--- MATERIALS PROVIDED ---

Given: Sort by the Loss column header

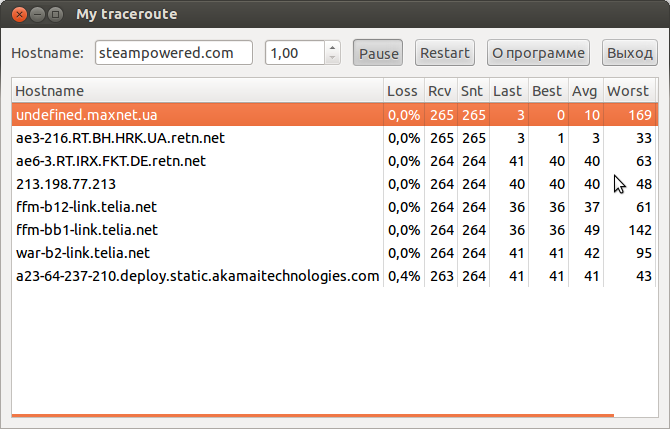Looking at the screenshot, I should coord(402,91).
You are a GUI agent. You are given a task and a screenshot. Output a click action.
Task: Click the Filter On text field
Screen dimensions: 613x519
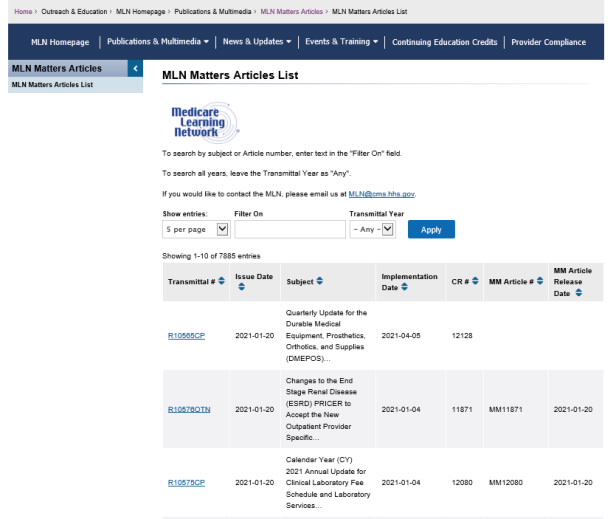(x=289, y=229)
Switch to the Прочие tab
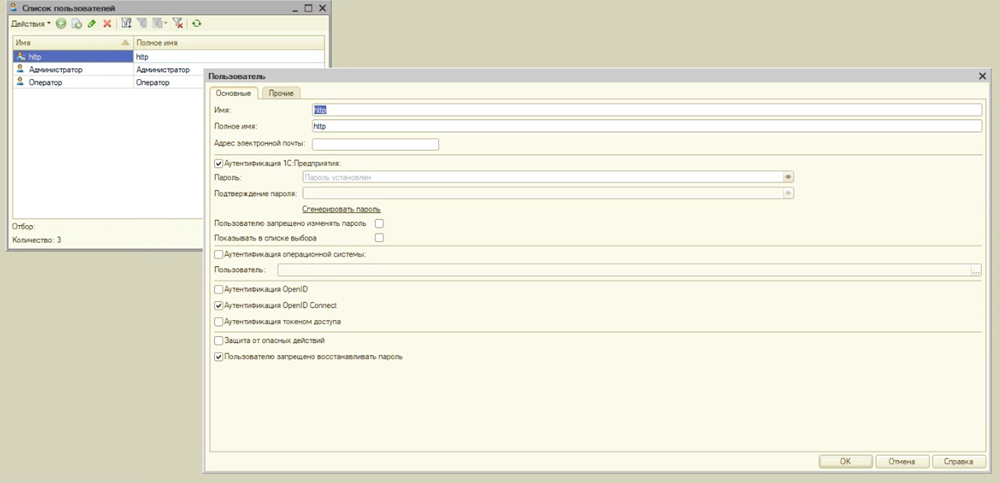The height and width of the screenshot is (483, 1000). 281,93
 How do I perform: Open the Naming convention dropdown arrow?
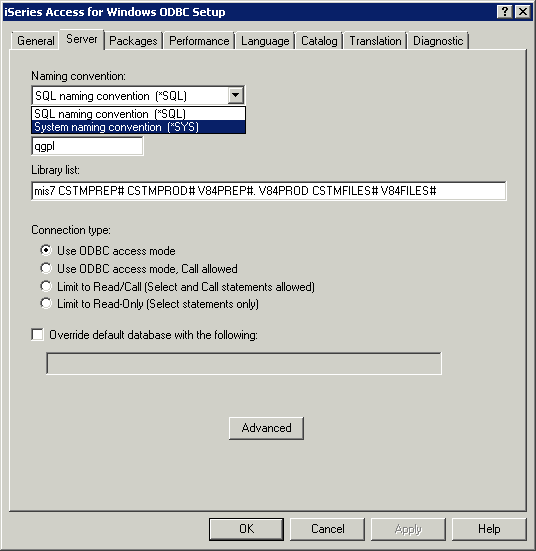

---

» **TASK INSTRUCTIONS**
The response should repeat each record precisely and contain no pictures.

» **RESULT BELOW**
Given: Sort by the Loss column header

Looking at the screenshot, I should coord(402,91).
You are a GUI agent. You are given a task and a screenshot. Output a click action.
Task: Click the Filter On text field
Screen dimensions: 613x519
(x=289, y=229)
Switch to the Прочие tab
The height and width of the screenshot is (483, 1000). 281,93
 How do I perform: Open the Naming convention dropdown arrow?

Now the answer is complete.